→ **Available data**
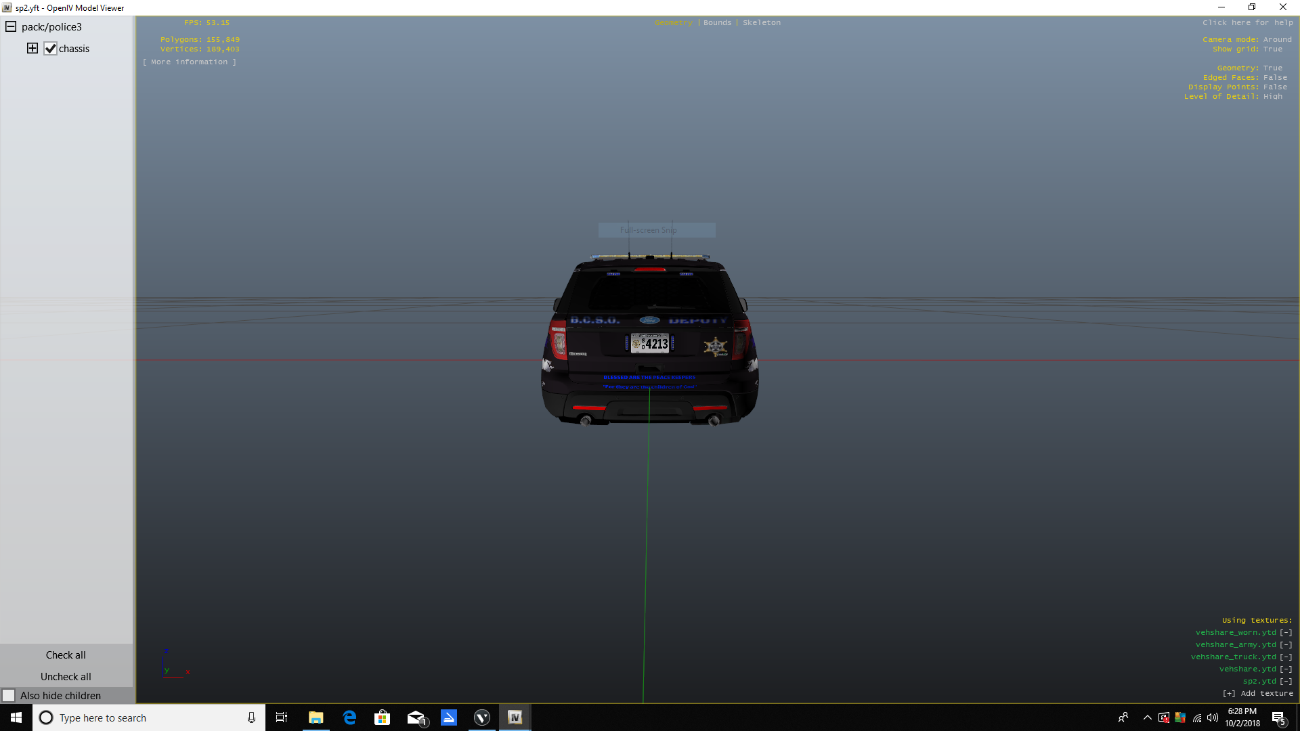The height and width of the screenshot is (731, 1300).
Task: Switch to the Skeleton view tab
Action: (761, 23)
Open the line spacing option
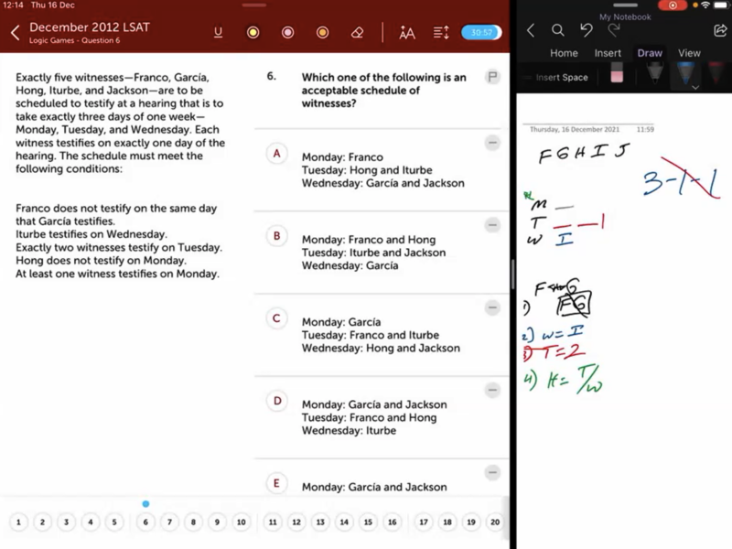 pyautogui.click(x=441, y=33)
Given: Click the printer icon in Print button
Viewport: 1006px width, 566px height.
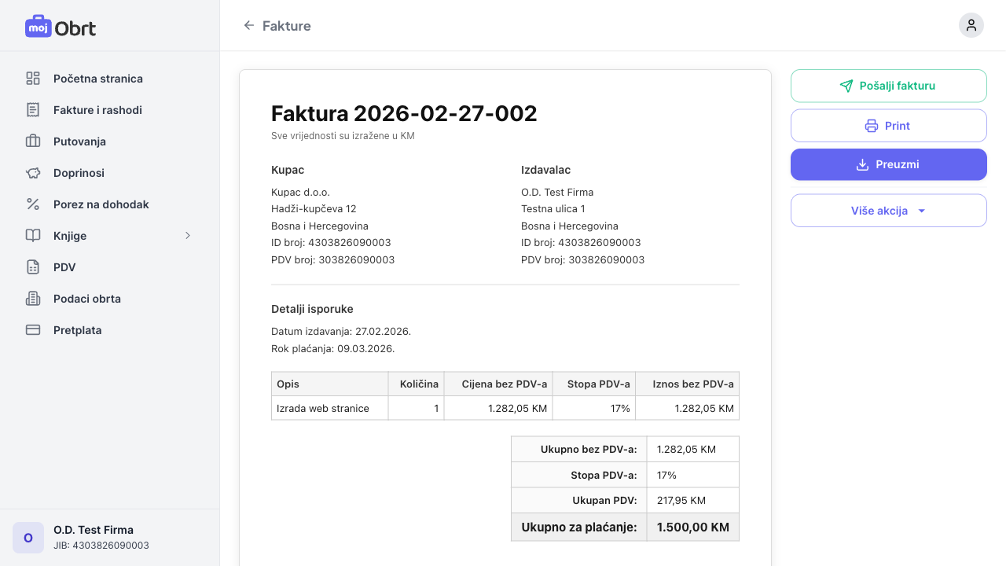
...
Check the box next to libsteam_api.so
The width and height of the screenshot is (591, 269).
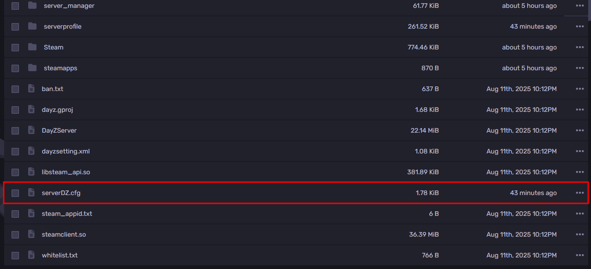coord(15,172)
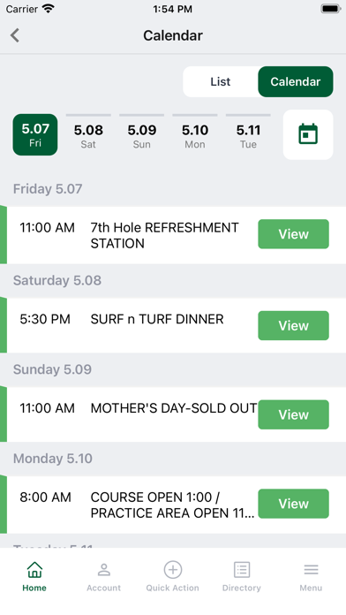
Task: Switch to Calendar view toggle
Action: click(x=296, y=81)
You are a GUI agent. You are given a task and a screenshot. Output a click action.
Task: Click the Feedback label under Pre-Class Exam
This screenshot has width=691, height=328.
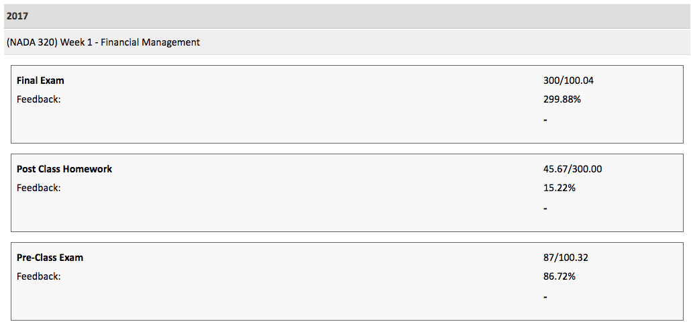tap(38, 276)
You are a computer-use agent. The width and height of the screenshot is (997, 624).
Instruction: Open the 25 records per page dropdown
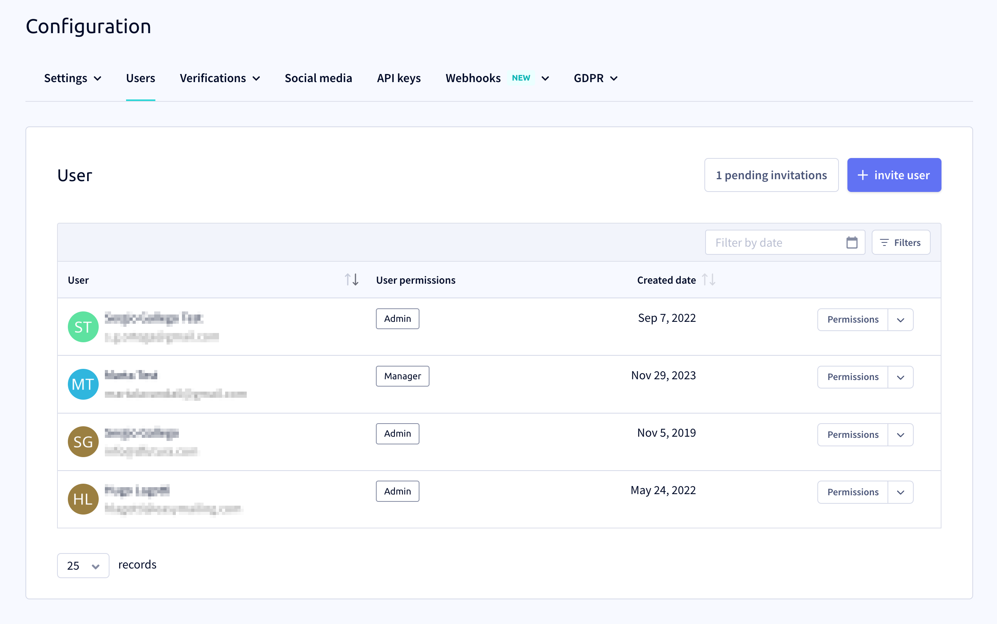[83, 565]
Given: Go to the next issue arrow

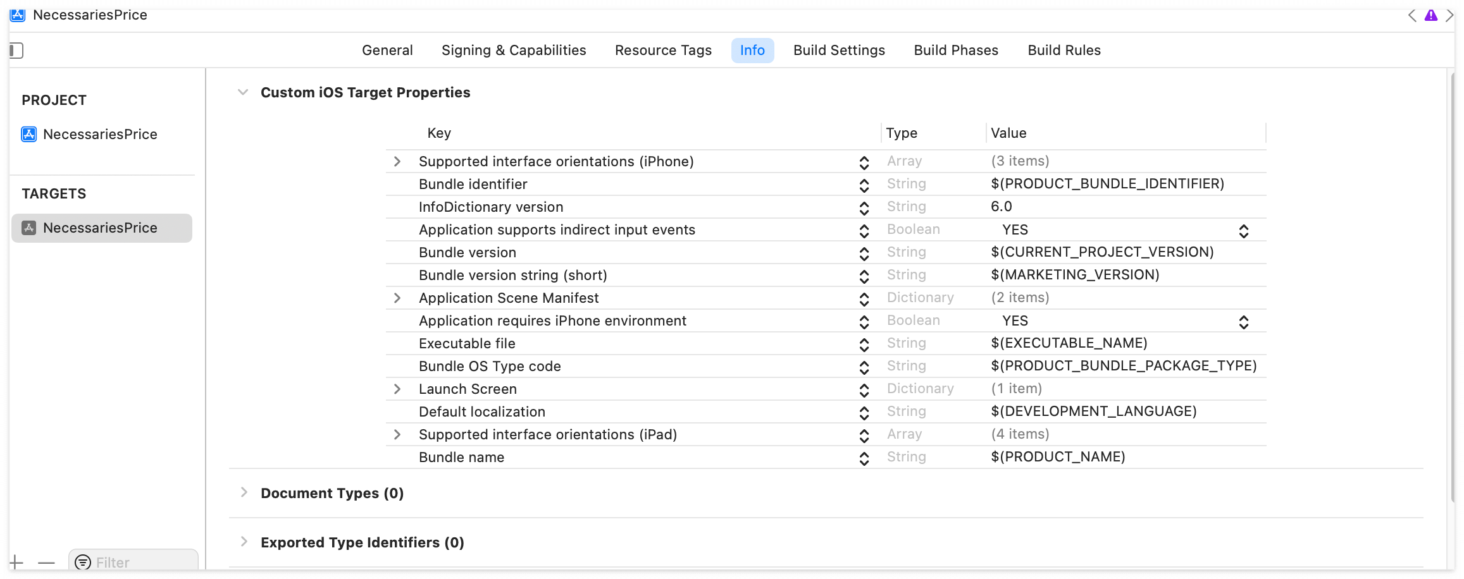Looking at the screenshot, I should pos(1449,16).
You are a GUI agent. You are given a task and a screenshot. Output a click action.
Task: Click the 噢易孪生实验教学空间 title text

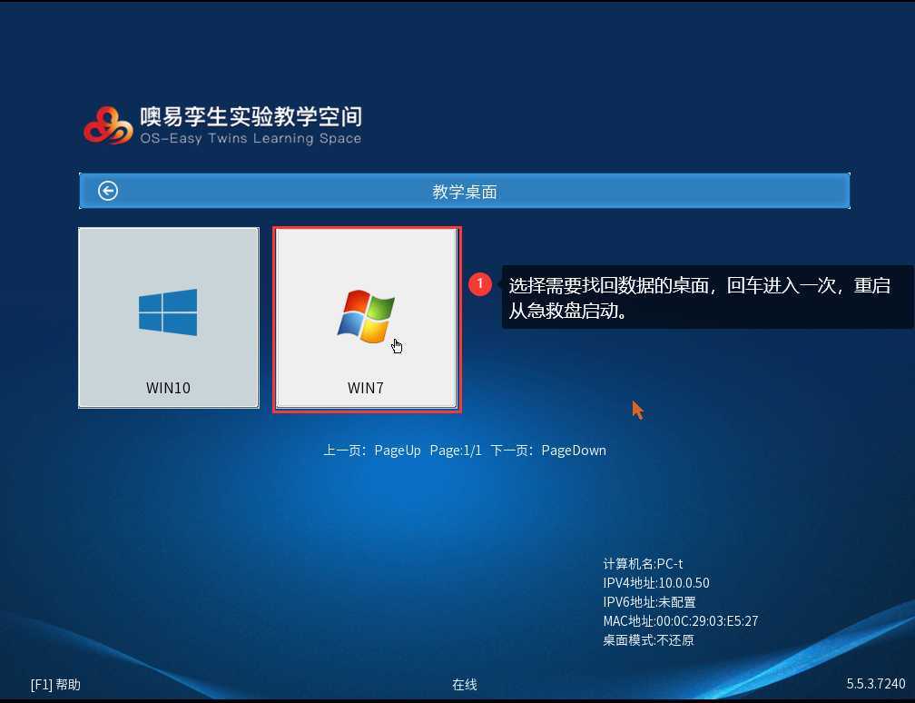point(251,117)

→ **Directive**
Write out the lines above from the line with "The height and" up to and including the line with "Viewport: 1006px width, 566px height.", copying each one exactly. Leave the pictures out of your answer.

→ **Finished exercise**
The height and width of the screenshot is (731, 1300).
Task: Switch to the Skeleton view tab
Action: (761, 23)
Open the line spacing option
 pyautogui.click(x=441, y=33)
Given: Click the printer icon in Print button
Viewport: 1006px width, 566px height.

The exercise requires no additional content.